* _AIM_
Go through all the entries below, swap "Instruction" for "Command" wherever it occurs, and write the lines out again with nothing else changed.

Extracted records:
▼▼▼

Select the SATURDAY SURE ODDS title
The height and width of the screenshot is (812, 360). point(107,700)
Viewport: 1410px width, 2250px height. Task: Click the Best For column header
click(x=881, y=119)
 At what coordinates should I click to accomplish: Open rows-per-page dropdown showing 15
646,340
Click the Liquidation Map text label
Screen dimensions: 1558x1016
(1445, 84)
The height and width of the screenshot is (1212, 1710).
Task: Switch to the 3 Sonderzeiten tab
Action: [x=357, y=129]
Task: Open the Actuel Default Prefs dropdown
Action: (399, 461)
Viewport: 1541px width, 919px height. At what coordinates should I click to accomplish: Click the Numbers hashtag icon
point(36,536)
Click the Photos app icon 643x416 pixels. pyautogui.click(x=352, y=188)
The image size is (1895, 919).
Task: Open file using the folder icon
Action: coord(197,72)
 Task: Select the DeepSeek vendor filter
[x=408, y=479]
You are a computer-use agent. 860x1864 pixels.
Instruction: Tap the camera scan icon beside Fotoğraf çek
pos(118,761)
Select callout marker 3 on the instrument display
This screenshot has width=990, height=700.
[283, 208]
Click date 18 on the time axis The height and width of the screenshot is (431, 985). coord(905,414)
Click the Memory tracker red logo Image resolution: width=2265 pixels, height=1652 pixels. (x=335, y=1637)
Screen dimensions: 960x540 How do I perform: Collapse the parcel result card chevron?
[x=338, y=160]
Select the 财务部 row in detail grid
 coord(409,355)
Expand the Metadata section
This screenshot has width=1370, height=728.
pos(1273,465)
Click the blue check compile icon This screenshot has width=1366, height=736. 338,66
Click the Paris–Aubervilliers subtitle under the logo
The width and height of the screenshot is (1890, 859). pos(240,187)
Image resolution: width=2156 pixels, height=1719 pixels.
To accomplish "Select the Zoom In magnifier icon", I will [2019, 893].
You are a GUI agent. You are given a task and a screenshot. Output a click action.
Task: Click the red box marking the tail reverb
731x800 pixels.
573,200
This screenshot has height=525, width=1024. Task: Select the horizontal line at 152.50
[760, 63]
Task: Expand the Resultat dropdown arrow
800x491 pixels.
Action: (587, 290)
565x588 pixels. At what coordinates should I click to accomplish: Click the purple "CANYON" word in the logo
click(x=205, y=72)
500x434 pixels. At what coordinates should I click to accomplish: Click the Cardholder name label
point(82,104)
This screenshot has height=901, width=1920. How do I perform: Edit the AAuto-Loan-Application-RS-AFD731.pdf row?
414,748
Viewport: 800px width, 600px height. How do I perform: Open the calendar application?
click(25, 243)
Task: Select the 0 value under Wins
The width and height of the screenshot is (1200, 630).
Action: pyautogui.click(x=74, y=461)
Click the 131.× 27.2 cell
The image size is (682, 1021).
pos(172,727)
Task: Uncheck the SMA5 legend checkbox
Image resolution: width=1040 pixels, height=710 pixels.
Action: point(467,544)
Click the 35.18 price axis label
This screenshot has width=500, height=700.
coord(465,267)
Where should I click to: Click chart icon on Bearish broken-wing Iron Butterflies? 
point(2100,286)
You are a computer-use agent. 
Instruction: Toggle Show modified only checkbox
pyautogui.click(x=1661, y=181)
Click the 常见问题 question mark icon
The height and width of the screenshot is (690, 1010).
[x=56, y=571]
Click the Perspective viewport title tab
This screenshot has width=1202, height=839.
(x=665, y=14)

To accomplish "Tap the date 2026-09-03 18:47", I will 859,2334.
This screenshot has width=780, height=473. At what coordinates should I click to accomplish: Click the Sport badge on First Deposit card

▲▲▲

* _RESULT BELOW_
Select the SATURDAY SURE ODDS title
The height and width of the screenshot is (812, 360). point(107,700)
Viewport: 1410px width, 2250px height. Task: Click the Best For column header
click(x=881, y=119)
 At what coordinates should I click to accomplish: Open rows-per-page dropdown showing 15
646,340
Click the Liquidation Map text label
Screen dimensions: 1558x1016
(1445, 84)
The height and width of the screenshot is (1212, 1710).
Task: Switch to the 3 Sonderzeiten tab
Action: [x=357, y=129]
Task: Open the Actuel Default Prefs dropdown
Action: (399, 461)
Viewport: 1541px width, 919px height. At what coordinates should I click to accomplish: Click the Numbers hashtag icon
point(36,536)
Click the Photos app icon 643x416 pixels. pyautogui.click(x=352, y=188)
The image size is (1895, 919).
Task: Open file using the folder icon
Action: coord(197,72)
 Task: Select the DeepSeek vendor filter
[x=408, y=479]
You are a computer-use agent. 860x1864 pixels.
Command: Tap the camera scan icon beside Fotoğraf çek
pos(118,761)
Select callout marker 3 on the instrument display
This screenshot has width=990, height=700.
[283, 208]
Click date 18 on the time axis The height and width of the screenshot is (431, 985). coord(905,414)
Click the Memory tracker red logo Image resolution: width=2265 pixels, height=1652 pixels. (x=335, y=1637)
Screen dimensions: 960x540 How do I perform: Collapse the parcel result card chevron?
[x=338, y=160]
Select the 财务部 row in detail grid
 coord(409,355)
Expand the Metadata section
This screenshot has width=1370, height=728.
pos(1273,465)
Click the blue check compile icon This screenshot has width=1366, height=736. 338,66
Click the Paris–Aubervilliers subtitle under the logo
The width and height of the screenshot is (1890, 859). pos(240,187)
Image resolution: width=2156 pixels, height=1719 pixels.
To accomplish "Select the Zoom In magnifier icon", I will [2019, 893].
You are a GUI agent. You are given a task and a screenshot. Output a click action.
Task: Click the red box marking the tail reverb
731x800 pixels.
573,200
This screenshot has height=525, width=1024. Task: Select the horizontal line at 152.50
[760, 63]
Task: Expand the Resultat dropdown arrow
800x491 pixels.
Action: (587, 290)
565x588 pixels. At what coordinates should I click to accomplish: Click the purple "CANYON" word in the logo
click(x=205, y=72)
500x434 pixels. At what coordinates should I click to accomplish: Click the Cardholder name label
point(82,104)
This screenshot has height=901, width=1920. How do I perform: Edit the AAuto-Loan-Application-RS-AFD731.pdf row?
414,748
Viewport: 800px width, 600px height. How do I perform: Open the calendar application?
click(25, 243)
Task: Select the 0 value under Wins
The width and height of the screenshot is (1200, 630).
Action: pyautogui.click(x=74, y=461)
Click the 131.× 27.2 cell
The image size is (682, 1021).
pos(172,727)
Task: Uncheck the SMA5 legend checkbox
Image resolution: width=1040 pixels, height=710 pixels.
Action: point(467,544)
Click the 35.18 price axis label
This screenshot has width=500, height=700.
coord(465,267)
Where should I click to: Click chart icon on Bearish broken-wing Iron Butterflies? 
point(2100,286)
You are a computer-use agent. 
Command: Toggle Show modified only checkbox
pyautogui.click(x=1661, y=181)
Click the 常见问题 question mark icon
The height and width of the screenshot is (690, 1010).
[x=56, y=571]
Click the Perspective viewport title tab
This screenshot has width=1202, height=839.
(x=665, y=14)

To accomplish "Tap the date 2026-09-03 18:47", I will 859,2334.
This screenshot has width=780, height=473. At what coordinates should I click to accomplish: Click the Sport badge on First Deposit card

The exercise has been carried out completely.